Complete Example Code

This tutorial provides complete, runnable examples (click to view/download):

basic_example.py - Basic usage
dataset_example.py - Using predefined dataset
custom_prompt.py - Custom prompt example
compare_algorithms.py - Algorithm comparison
README.md - Examples documentation and usage guide

Run locally:

cd examples/cuda_task
python basic_example.py
# or use predefined dataset
python dataset_example.py

Overview¶

This tutorial demonstrates:

Creating CUDA kernel optimization tasks
Optimizing kernel runtime using LLM-driven evolution
Automatically verifying kernel correctness
Evolving high-performance GPU code

Installation¶

GPU Recommended

CUDA kernel optimization requires a GPU and PyTorch.
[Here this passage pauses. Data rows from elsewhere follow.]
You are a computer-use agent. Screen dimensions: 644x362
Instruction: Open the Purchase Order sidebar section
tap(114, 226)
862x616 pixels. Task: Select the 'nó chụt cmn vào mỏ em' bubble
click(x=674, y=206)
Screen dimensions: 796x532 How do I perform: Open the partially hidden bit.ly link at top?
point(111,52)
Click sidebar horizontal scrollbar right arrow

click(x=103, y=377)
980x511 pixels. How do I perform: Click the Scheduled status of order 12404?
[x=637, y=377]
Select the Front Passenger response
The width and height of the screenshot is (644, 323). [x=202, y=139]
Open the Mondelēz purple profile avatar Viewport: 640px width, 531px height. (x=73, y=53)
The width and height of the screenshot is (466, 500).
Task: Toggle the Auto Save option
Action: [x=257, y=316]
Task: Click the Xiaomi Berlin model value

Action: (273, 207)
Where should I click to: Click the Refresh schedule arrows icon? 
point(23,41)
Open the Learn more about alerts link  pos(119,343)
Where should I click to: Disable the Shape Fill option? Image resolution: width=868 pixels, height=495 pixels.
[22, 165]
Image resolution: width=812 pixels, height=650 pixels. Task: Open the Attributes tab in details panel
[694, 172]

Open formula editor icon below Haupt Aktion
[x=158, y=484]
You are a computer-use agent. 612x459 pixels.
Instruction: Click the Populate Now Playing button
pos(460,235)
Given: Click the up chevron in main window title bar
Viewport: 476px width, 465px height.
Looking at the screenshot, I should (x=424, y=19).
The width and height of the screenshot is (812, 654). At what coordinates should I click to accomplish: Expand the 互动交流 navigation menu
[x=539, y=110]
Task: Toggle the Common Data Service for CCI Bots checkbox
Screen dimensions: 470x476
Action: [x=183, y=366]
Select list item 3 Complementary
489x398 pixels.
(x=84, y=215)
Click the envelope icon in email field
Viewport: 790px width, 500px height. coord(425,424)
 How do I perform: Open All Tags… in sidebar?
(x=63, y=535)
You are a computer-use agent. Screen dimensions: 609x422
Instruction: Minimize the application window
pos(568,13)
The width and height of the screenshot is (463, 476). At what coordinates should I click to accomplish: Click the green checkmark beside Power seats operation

Install PyTorch with CUDA support before EvoToolkit. We recommend CUDA 12.9 (latest stable).

Step 1: Install PyTorch with GPU Support¶

# CUDA 12.9 (recommended - for custom tasks)
pip install torch torchvision --index-url https://download.pytorch.org/whl/cu129

# For other versions, visit: https://pytorch.org/get-started/locally/
# CUDA 12.1
# pip install torch torchvision --index-url https://download.pytorch.org/whl/cu121

# CPU only (not recommended for CUDA tasks)
# pip install torch torchvision

About PyTorch Versions

We recommend installing the latest CUDA 12.9 version for custom task development. However, please note:

Predefined datasets: Our example datasets are built on CUDA 12.4 + PyTorch 2.4.0
Version compatibility: Different PyTorch versions may generate different CUDA code. When using predefined datasets, consider installing matching PyTorch versions
Custom tasks: If you're creating your own tasks, you can use any PyTorch version

Step 2: Install EvoToolkit¶

pip install evotoolkit[cuda_engineering]

This installs:

Ninja (high-performance build system)
Portalocker (cross-process file locking)
Psutil (system and process utilities)

Step 3: Install C++ Compiler (Required)¶

Critical Prerequisite: C++ Compiler

CUDA kernel compilation requires a C++ compiler! Without it, you'll encounter errors like:

Error checking compiler version for cl: [WinError 2] The system cannot find the file specified.

Windows Users¶

You must install Visual Studio with MSVC compiler:

Download Visual Studio
Visit: https://visualstudio.microsoft.com/downloads/
Recommended: Visual Studio 2022 Community (free)
Select Workload During Installation
Check "Desktop development with C++"
This installs MSVC compiler and necessary build tools
CUDA Version & MSVC Compatibility

CUDA Version	Supported Visual Studio	Supported MSVC
12.9	VS 2022 (17.x) VS 2019 (16.x)	MSVC 193x MSVC 192x
12.4	VS 2022 (17.x) VS 2019 (16.x)	MSVC 193x MSVC 192x
12.1	VS 2022 (17.x) VS 2019 (16.x) VS 2017 (15.x)	MSVC 193x MSVC 192x MSVC 191x

Important Notes

Visual Studio 2017 deprecated in CUDA 12.5, completely removed in 12.9
Only 64-bit compilation supported from CUDA 12.0 onwards (no 32-bit)
Supports C++14 (default), C++17, and C++20

Verify Compiler Installation

# Open "x64 Native Tools Command Prompt for VS 2022" (find it in Start menu)
cl

# Should see output like:
# Microsoft (R) C/C++ Optimizing Compiler Version 19.39.xxxxx for x64

If cl command is not available in regular Command Prompt, use one of these solutions:

Solution A: Use VS Developer Command Prompt (Recommended) - Search for "x64 Native Tools Command Prompt for VS 2022" in Start menu - Run your Python scripts in this prompt

Solution B: Add to System PATH (Permanent)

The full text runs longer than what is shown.